🤖 AI Summary
This study investigates the effectiveness of tool-augmented large language model agents under unreliable external feedback, revealing that misleading feedback can cause their performance to drop significantly below that of a no-feedback baseline—a phenomenon termed “performance reversal.” By rigorously controlling agent architecture, prompting, action space, and decoding strategy while varying only the feedback type (faithful, misleading, or absent), the authors systematically evaluate feedback reliability on HotpotQA. Experiments show that Qwen2.5-7B achieves 44.8 F1 with clean retrieval, 22.3 F1 without feedback, but plummets to 4.7 F1 under misleading retrieval; this reversal persists even with strong retrieval systems and locally plausible distractors.

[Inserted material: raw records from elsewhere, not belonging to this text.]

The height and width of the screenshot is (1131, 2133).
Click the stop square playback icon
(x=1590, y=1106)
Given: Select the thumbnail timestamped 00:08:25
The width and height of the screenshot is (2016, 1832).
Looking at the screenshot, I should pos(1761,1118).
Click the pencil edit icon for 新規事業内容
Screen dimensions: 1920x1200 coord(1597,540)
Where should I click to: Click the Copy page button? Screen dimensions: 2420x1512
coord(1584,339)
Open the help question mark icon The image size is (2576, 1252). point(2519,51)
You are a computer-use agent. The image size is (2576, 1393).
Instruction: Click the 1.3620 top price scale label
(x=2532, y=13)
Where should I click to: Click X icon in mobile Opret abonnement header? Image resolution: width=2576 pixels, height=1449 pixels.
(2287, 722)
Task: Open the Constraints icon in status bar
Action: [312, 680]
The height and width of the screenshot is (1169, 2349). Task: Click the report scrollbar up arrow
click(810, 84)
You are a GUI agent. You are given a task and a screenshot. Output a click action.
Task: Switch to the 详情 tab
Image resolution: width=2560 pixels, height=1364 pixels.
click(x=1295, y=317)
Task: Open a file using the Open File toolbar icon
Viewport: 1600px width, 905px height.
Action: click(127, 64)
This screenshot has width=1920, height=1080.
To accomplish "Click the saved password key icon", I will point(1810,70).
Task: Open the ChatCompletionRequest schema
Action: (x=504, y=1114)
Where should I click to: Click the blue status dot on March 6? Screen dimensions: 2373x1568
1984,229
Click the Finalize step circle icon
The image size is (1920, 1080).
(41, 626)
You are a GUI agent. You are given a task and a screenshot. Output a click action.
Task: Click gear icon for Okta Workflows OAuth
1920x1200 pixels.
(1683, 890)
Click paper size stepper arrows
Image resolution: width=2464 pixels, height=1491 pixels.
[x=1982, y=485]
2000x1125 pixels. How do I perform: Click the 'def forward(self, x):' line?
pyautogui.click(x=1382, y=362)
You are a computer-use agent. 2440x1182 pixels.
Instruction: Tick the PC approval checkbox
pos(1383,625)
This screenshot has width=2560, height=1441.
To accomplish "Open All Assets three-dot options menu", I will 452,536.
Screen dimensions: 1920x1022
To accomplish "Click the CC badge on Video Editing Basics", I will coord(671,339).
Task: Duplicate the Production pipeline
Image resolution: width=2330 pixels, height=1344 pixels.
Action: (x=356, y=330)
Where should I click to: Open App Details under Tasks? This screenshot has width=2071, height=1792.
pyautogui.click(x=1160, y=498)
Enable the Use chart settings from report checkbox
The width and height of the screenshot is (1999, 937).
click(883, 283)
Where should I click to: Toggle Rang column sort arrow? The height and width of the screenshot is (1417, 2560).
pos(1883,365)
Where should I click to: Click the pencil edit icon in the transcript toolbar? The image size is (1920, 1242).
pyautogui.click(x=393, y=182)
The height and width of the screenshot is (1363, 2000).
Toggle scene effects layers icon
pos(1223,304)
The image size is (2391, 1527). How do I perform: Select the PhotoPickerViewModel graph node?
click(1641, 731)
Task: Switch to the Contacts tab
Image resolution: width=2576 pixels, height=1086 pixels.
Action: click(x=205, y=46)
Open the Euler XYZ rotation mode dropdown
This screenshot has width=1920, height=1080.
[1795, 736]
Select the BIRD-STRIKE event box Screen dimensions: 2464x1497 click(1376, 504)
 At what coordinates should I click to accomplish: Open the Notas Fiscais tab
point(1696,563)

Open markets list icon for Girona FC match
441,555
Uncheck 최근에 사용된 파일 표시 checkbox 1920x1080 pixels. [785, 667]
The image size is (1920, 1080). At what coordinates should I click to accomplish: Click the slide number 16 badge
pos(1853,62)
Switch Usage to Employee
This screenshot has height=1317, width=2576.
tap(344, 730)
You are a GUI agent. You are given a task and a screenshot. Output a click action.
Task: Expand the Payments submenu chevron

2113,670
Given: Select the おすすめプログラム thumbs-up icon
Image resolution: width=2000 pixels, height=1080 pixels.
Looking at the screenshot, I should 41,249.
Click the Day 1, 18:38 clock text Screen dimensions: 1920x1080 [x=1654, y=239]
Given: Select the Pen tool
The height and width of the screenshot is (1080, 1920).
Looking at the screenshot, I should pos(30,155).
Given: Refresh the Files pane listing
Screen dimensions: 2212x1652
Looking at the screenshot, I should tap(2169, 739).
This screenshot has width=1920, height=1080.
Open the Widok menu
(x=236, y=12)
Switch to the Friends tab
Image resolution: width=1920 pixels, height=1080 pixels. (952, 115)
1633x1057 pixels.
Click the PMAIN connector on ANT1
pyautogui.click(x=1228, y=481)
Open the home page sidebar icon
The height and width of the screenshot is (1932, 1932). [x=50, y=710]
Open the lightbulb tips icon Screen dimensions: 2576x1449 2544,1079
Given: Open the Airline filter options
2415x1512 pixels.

The work underscores the necessity of including no-feedback matched controls for accurate tool-value assessment and proposes trajectory failure prediction and evidence rejection mechanisms to mitigate the impact of misleading feedback.
📝 Abstract
Tool-augmented agents are typically evaluated by their gains under reliable external feedback. Yet these gains leave open a key counterfactual: when feedback is unreliable, would the agent be better off receiving no task evidence? We study this question with a controlled matched-loop comparison that fixes the agent loop, prompt, action space, and decoding, while varying only the returned observation: faithful, misleading, or absent. Across question answering and fact verification, persistent misleading feedback produces a value inversion: agents that benefit from clean tools can perform worse than the matched no-feedback fallback. On HotpotQA, Qwen2.5-7B reaches 44.8 F1 with clean retrieval and 22.3 F1 with no feedback, but drops to 4.7 F1 under shuffled retrieval. The inversion persists under stronger clean retrieval and locally plausible distractors, but weakens when later clean evidence can repair the trajectory. Early trajectory signals predict many failures, yet simple repairs remain fallback-limited: rejecting bad evidence helps only when the exposed fallback is reliable. These results show that clean-tool gains can overstate tool value, and that matched no-feedback fallback controls are necessary for evaluating tool-augmented agents.